Do you find yourself a bit in awe of what your parents did for you and wonder how they survived?
Do you still feel 21 and wonder how you can possibly be the parent your children need you to be?
Do you observe your child playing quietly with a book or toy and risk the opportunity to sit down and just as the throbbing in your feet ceases your child is up and in terrible need of YOU?
Are you sometimes reminded of cats as your little sweetie pies climb all over you (claws & all)?
Are you gripped by anxiety when they are slightly out of your reach in a public place?
Are you certain that every person at the grocery store, mall, or bank is plotting to take YOUR child and destroy your life?
Have you forgotten details of you LBK (Life Before Kids) but can recall every curve of your child’s face when you close your eyes?
Have you “let yourself go” a bit as in skipping make-up, eating crap food on the run, and calling climbing the stairs and getting up off the floor your new workout routine?

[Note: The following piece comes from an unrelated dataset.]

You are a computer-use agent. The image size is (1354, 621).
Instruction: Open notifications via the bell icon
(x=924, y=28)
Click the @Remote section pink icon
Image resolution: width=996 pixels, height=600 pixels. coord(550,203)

Has caffeine become your drug of choice?
Do you eat most of your meals standing up?
Do you wonder how you ever thought you were “busy” before you had a child to care for?

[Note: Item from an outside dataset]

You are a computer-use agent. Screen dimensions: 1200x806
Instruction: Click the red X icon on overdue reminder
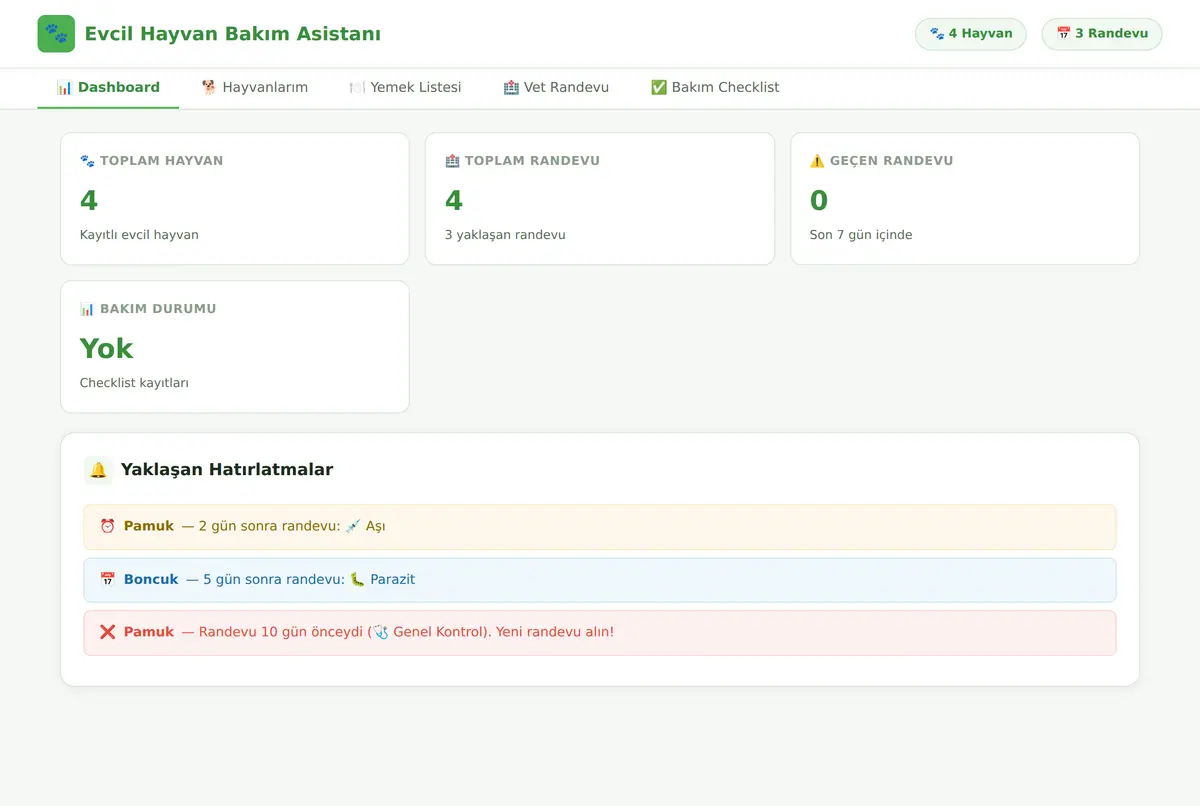point(108,633)
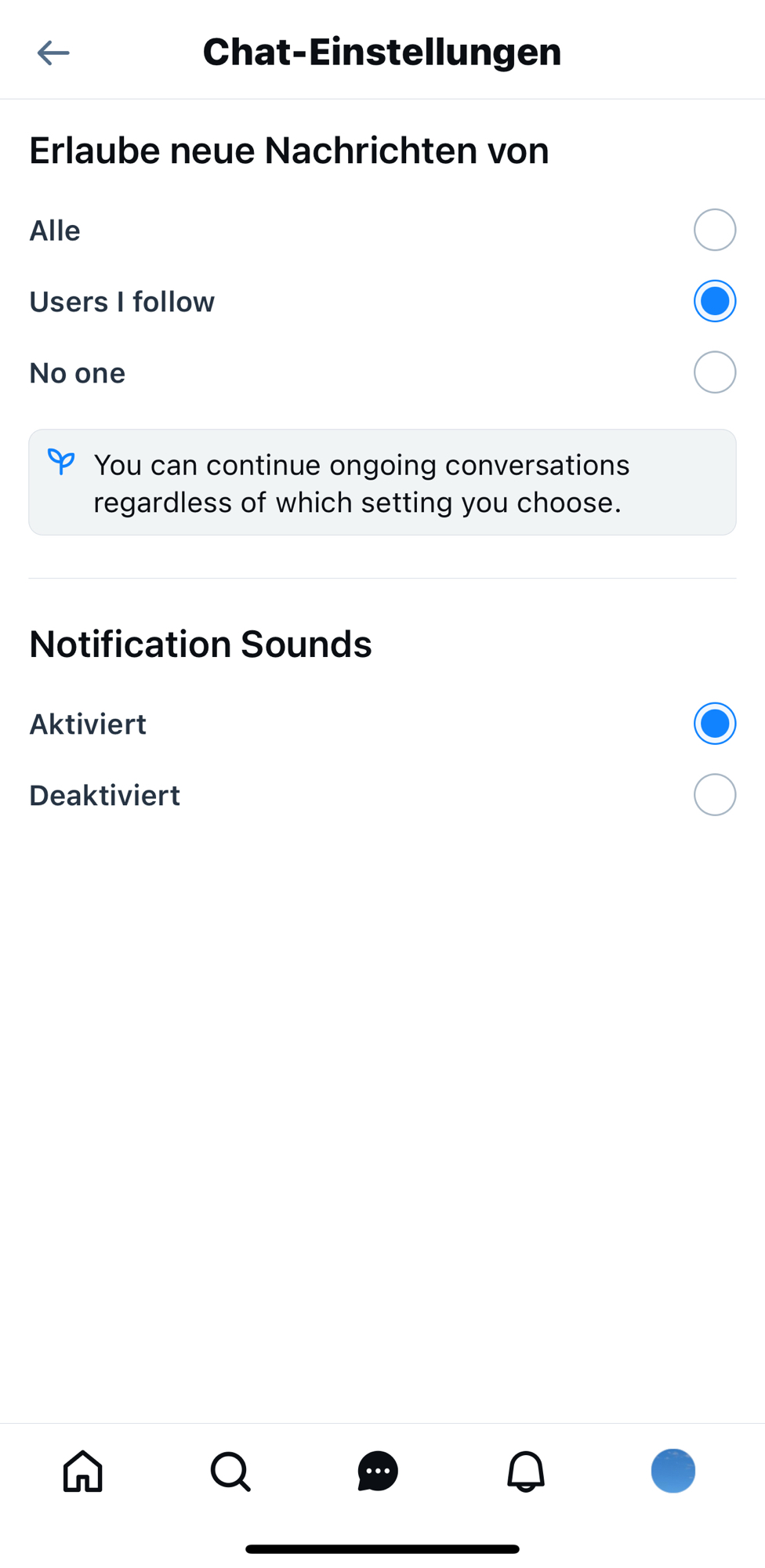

Do you consider every other job on the planet trivial compared to the responsibility and duties you now have as a MOM?
Are you in awe that you are IT to your children, you hung the moon, you are MOMMY; the only person alive who can properly, perfectly, and lovingly care for your little gifts?
Does your sweet, charming, helpful husband suddenly baffle you by his inability to anticipate and fulfill your child’s every need exactly the way YOU do?
Do your in-laws blatantly disregard all your child-rearing rules and do whatever the hell they want with THEIR GRANDCHILD?
Do you abandon deep sleep in order to listen for that heart breaking cough and rush to rock you baby as her snotty nose drips down your nightgown while you secretly cherish the intimacy?
Do you fear your own death because it would leave your child motherless and lost?
Are you kind of curious about how the Little Einsteins or Dora will solve their new adventure?
Do you sneak a peak at the Soaps and actually consider that “good” acting?
Have you eaten a lot of crow (that explains those stubborn 10 + pounds that cling to your middle) such as – My Kids won’t watch TV, My Kids will never eat McDonalds, sugar, dirt, And I will never raise my voice to My Kids? Let’s not forget the Pregnancy Crow (hard to swallow but you throw it up anyway) such as – I will enjoy every second of the miracle of pregnancy and never complain, I will be good and only gain 25 to 30 pounds, and My baby weight will fall off quickly because I am so disciplined.
Would you gladly, without a moments hesitation, step in front of a speeding truck to save your child yet make excuses for those bad habits like the occasional four letter word, talking on your cell phone while driving and gossiping in front of your children?
Do you find yourself swinging between the belief that you’re a terrible mother and the greatest mom a child could ever have?
Do you say crazy things like, “Stop sitting on your sisters head!” or “No, we do NOT put our hands in the toilet!”
Do you laugh more deeply and worry more irrationally?
Do you find yourself trusting NO ONE?
Can you sleep standing up?
Are you clueless about the latest styles because sweatpants have become your daily uniform?
Do you go out in public having NOT showered, brushed your teeth and hair, or even looked in a mirror?
Does your child have inborn radar that goes off when you even think about doing something for yourself?
Do you tire of the phrase, “They grow up so fast” yet sadly realize it’s true?
Do you find yourself aching with a love that you never knew existed?
Do you convince yourself that Fig Newtons are a legitimate form of fruit and NOT cookies?
Do you find yourself finishing half eaten grilled cheese sandwiches, macaroni and cheese and Spaghettios and calling it lunch?
Do you sit on the toilet with the door open while your children surround you, waiting to see YOUR poo poo?
Do you say, “Poo poo” and “Pee pee”?
Do you feel a sisterhood with that weary mother in line at the store with the screaming child and feel true compassion that only a mother can understand?
Do you thank God every day for the gift of your children and wonder if you’re worthy of this awesome task?